Emblazoned in the collective mind of my generation is an unflattering portrait of the beet: a semi-gelatinous, starchy slice out of a Del Monte can, with a pungent smell and the dreaded “good for you” connotation. I wasn’t lucky enough to come from a family with a strong cooking tradition that included beets, so I was a latecomer to many of the redeeming features this humble, but powerful, root has to offer. Among those redeeming features, for those of us in the mercurial growing climate called the Upper Midwest: nearly uninterrupted availability. In fact, this hardiness was why the beet was originally lifted into a place of prominence in the fields of Eastern Europe (where it continues to flourish). As we head into the home stretch of winter and try to dream dreams of spring, we’re turning the spotlight on this humble root as both a cornerstone of cold-weather eating and a harbinger of warm breezes to come.

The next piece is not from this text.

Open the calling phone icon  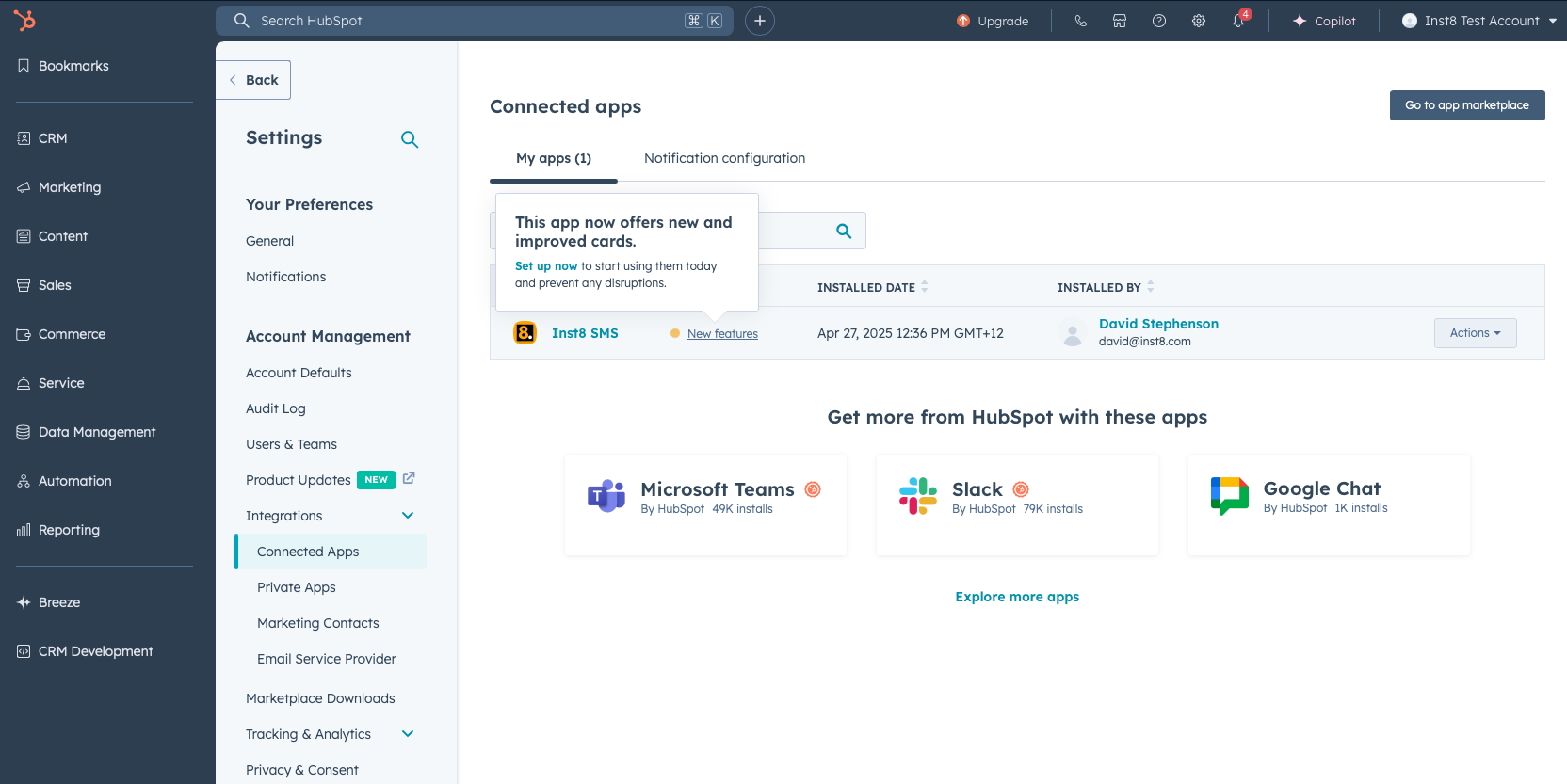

With the season upon us, it should be acknowledged immediately that beets, in addition to their nutritive properties, have held a reputation as an aphrodisiac since the time of the Romans, who used them primarily medicinally, and for this purpose. The culprit of cupidity here is the mineral boron, which boosts human sex hormones and is found in concentration in beets. All things being equal, if you’re planning on an exciting night in, I’d consider wine and chocolate as an insurance policy. Can’t hurt.

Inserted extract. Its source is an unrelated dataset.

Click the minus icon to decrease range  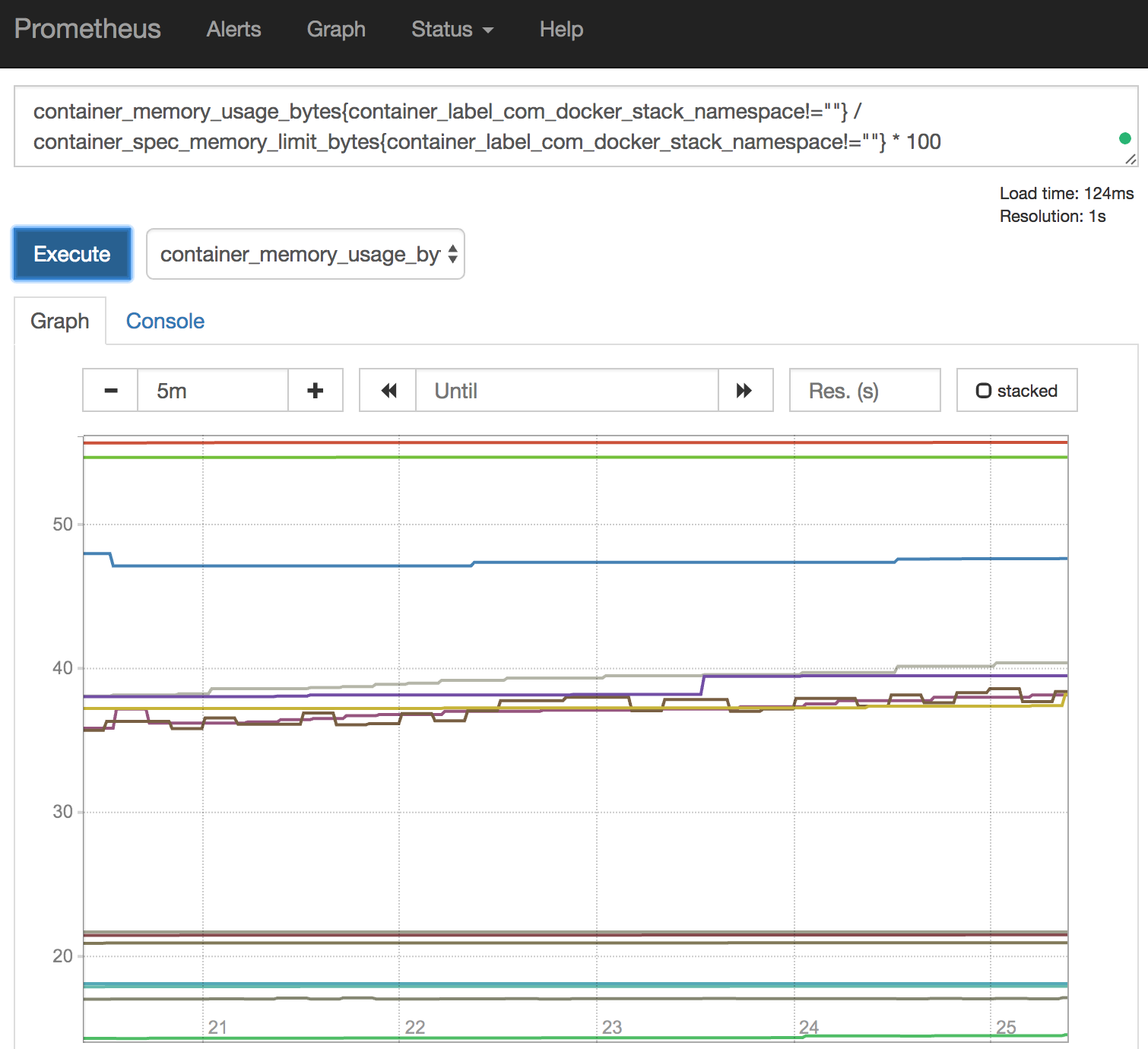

The main reason that beets tend to cleave the vegetable audience is the aforementioned pungent smell—and flavor, of course, as smell and taste are wedded inextricably. This is caused by geosmin, an organic compound produced by soil-borne microbes. If you don’t like the way a fresh-plowed field smells in spring, you probably don’t like geosmin and may not care for beets. But, some people have the reverse reaction—being strongly drawn to it and other foods that are high in it, such as lettuce, mushrooms and spinach.

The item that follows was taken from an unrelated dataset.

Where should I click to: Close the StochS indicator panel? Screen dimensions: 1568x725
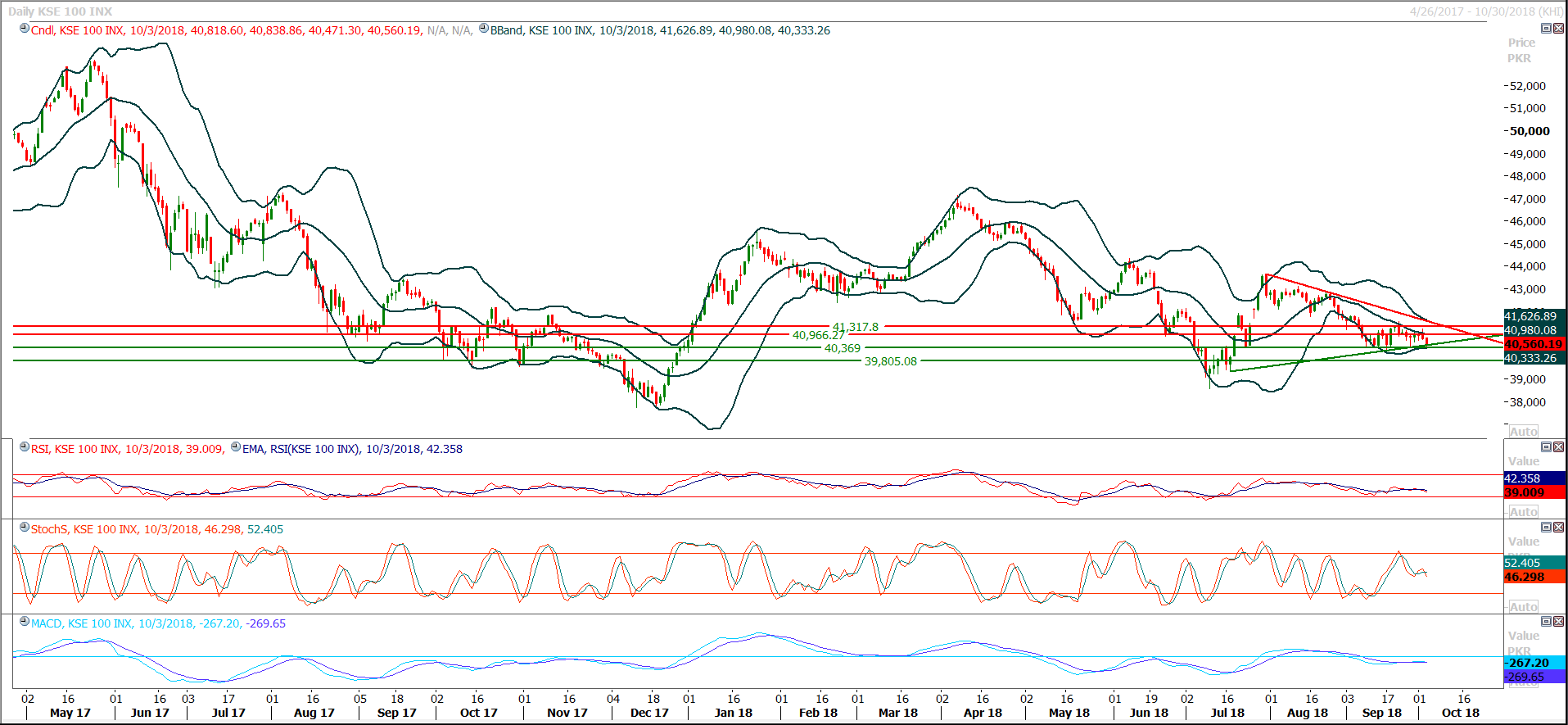(1558, 528)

So far, I’ve been referring only to the part of the beet that ends up in cans—the root. The green leaves of the beet have, like so many other once-discarded foods, made a revival via the menus of tony restaurants and should not be discounted as a major source of nutrients. Providing the bitter counterpoint to the sugary taproot, the leaves are chock-full of antioxidants and vitamins A and B6. My favorite recipe for more or less any bitter green is a quick walk through a hot pan with olive oil, garlic and crushed red pepper, then a generous dressing of Romano cheese and lemon juice.
Golden and chioggia
While the red beet is all most of us grew up with, varieties like golden and chioggia beets have opened up the field, as it were, for people who may think they don’t like beets but want to get at all these great qualities. Both of these are readily available in our produce departments and have all the sweetness of the common red beet with the signature earthy flavor being a little less prominent. Both of these pair especially well with nuts and fresh cheeses in a salad—use spinach and you’ve got a nutritional powerhouse.
Beets are high in sugar and carbohydrates, so if you need to avoid those, be advised to proceed with caution. If you think you don’t like beets because, like me and so many, you were made to eat a bad example as a kid, take this opportunity to reintroduce yourself to all the things this very versatile vegetable (it can even feature well in desserts like chocolate cake, due to the rich, sweet flavor) has to offer. Our Produce staff will be happy to walk you through our selection and perhaps tip you off to some favorite personal recipes as well!